*TASK PROMPT*.
Give again, word for word, every line below from the one that has "Task: Open the Tools menu" through the one that has "Given: Expand the File menu arrow", both included, and no others.

*ENTRIES SUPPLIED*.
-------------------------

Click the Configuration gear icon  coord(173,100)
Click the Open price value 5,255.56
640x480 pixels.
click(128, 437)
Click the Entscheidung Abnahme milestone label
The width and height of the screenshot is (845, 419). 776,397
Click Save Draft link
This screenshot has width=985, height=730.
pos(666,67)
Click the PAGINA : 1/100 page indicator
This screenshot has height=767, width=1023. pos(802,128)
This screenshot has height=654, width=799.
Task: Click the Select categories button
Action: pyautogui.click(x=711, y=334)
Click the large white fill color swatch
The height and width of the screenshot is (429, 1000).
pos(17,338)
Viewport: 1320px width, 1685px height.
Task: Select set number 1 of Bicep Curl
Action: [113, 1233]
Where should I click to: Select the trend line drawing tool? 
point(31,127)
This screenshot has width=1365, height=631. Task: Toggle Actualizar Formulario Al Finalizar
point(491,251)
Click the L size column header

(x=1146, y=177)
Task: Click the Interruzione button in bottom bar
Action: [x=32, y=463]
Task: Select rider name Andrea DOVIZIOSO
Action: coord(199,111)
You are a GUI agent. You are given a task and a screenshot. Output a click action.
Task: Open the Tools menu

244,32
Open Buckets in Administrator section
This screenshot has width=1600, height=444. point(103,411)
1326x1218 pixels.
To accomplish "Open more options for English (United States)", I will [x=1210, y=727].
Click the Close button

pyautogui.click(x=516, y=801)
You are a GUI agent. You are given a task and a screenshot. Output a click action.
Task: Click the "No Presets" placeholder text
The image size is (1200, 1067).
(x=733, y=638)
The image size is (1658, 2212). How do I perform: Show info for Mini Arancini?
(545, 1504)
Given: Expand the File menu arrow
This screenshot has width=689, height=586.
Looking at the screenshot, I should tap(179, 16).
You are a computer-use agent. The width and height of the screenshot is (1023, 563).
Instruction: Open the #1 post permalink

-------------------------

*ANSWER TO THIS EXERCISE*.
Task: Open the Tools menu

244,32
Open Buckets in Administrator section
This screenshot has width=1600, height=444. point(103,411)
1326x1218 pixels.
To accomplish "Open more options for English (United States)", I will [x=1210, y=727].
Click the Close button

pyautogui.click(x=516, y=801)
You are a GUI agent. You are given a task and a screenshot. Output a click action.
Task: Click the "No Presets" placeholder text
The image size is (1200, 1067).
(x=733, y=638)
The image size is (1658, 2212). How do I perform: Show info for Mini Arancini?
(545, 1504)
Given: Expand the File menu arrow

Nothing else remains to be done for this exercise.